### Required task
Rewrite as a numbered list, with blank lines omitted, the part that opens with the line containing "Task: Click part number 90119-A0213" and continues through the end of the lines. Leave the pictures out of the answer.

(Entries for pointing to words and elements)
-- -- --

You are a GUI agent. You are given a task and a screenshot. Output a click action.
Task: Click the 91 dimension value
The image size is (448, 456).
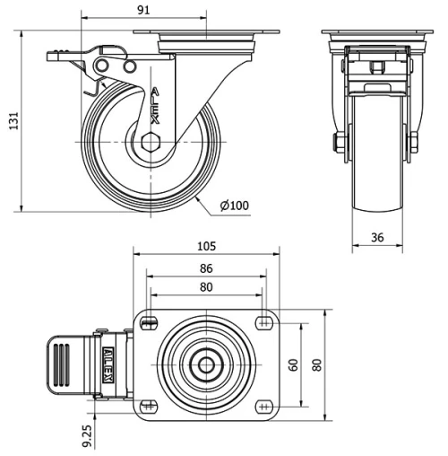tap(142, 8)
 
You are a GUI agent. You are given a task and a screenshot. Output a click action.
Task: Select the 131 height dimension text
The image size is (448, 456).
tap(12, 120)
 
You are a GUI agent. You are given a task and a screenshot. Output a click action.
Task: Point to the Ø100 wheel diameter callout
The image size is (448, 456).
tap(234, 206)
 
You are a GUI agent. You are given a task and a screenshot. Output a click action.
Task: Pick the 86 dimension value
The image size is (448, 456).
tap(206, 267)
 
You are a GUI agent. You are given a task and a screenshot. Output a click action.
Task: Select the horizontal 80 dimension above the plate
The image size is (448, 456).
tap(206, 288)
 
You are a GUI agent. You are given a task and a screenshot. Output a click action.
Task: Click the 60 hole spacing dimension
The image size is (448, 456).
tap(292, 364)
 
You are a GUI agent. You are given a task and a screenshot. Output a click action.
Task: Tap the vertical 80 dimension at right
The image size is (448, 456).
tap(315, 364)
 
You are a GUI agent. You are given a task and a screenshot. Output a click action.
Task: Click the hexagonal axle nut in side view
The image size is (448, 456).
tap(149, 142)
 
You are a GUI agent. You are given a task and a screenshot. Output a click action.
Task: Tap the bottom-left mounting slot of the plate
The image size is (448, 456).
tap(150, 407)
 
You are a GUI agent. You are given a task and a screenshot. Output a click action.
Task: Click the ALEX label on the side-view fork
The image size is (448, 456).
tap(156, 103)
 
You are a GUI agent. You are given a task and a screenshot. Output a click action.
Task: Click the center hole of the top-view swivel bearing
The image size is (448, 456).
tap(206, 364)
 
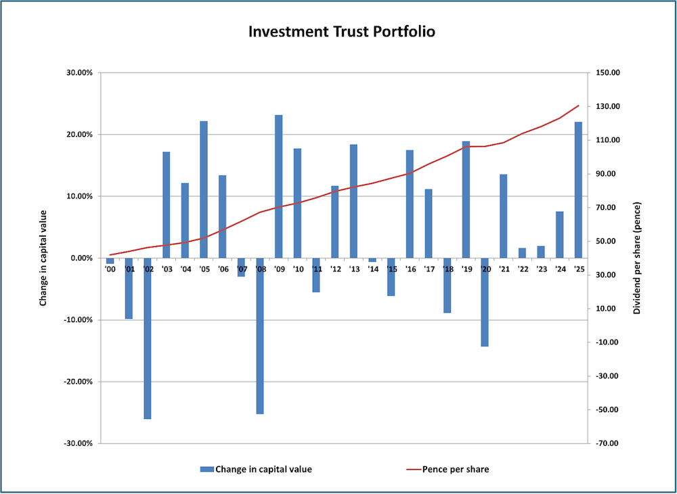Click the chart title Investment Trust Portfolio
338,32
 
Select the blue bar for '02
148,338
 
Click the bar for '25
578,189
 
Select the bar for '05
204,189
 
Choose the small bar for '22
522,252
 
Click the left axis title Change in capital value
43,258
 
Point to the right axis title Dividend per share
637,258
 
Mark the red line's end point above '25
578,106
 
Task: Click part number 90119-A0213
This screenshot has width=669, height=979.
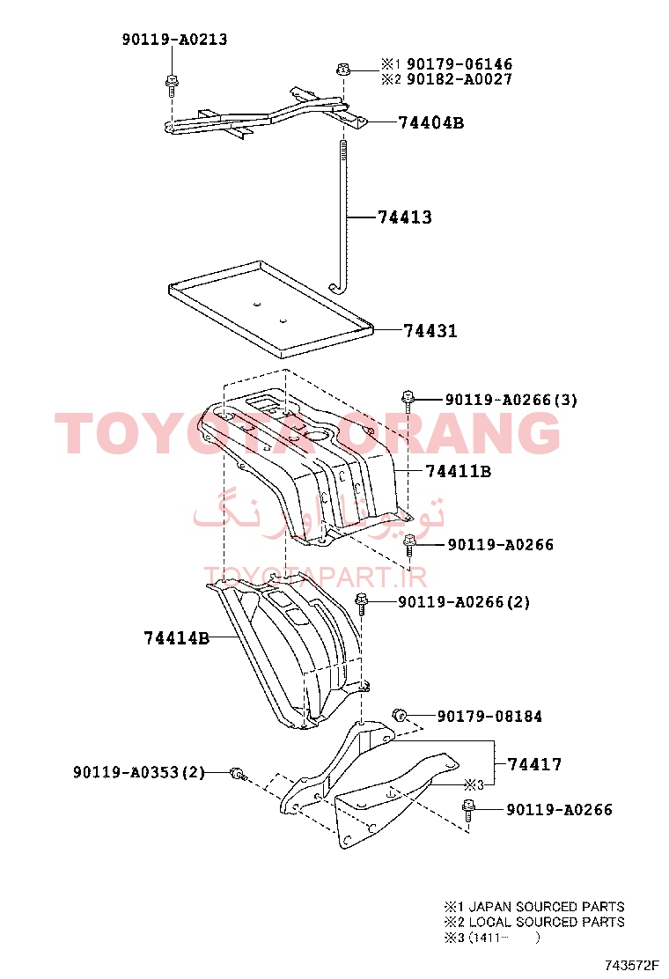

-- -- --

### Solution for this exercise
1. Task: Click part number 90119-A0213
2. This screenshot has width=669, height=979.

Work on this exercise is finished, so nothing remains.